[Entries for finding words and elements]
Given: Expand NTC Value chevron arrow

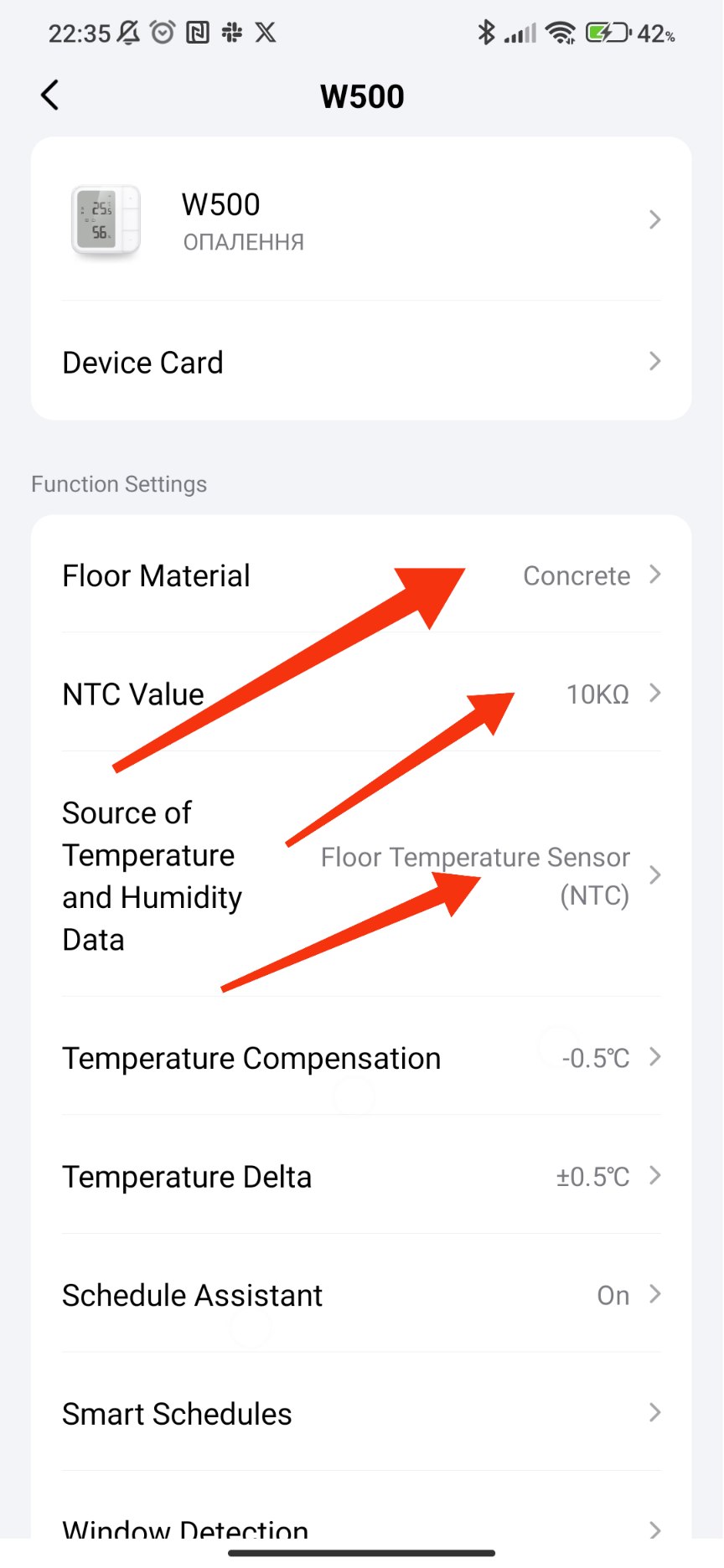Looking at the screenshot, I should point(654,694).
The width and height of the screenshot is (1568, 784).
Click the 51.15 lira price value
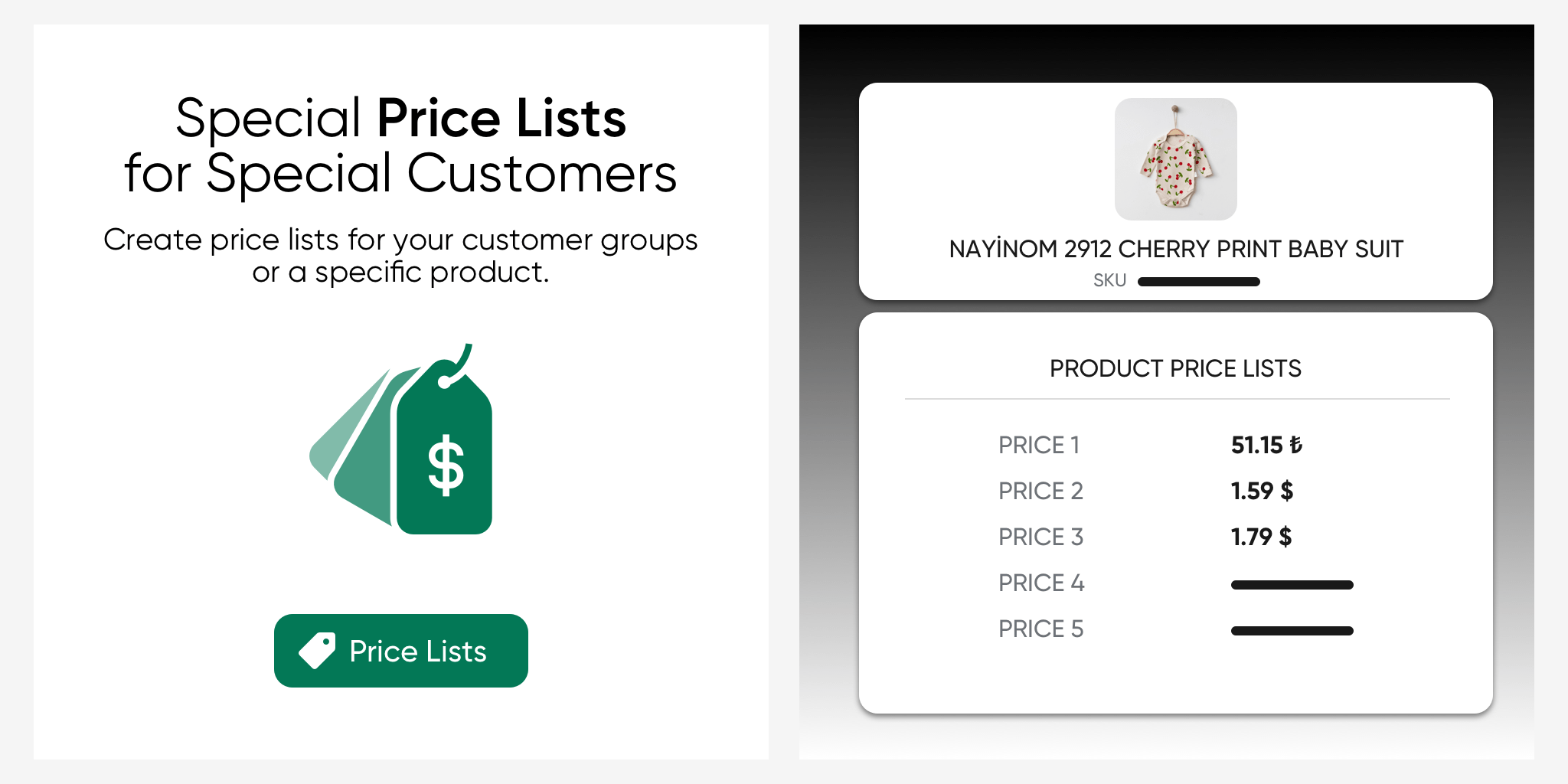coord(1266,445)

→ Work instructions
Copy every item above line for line, leaving out the pictures.

→ Result
Given: Expand NTC Value chevron arrow

Looking at the screenshot, I should point(654,694).
The width and height of the screenshot is (1568, 784).
Click the 51.15 lira price value
coord(1266,445)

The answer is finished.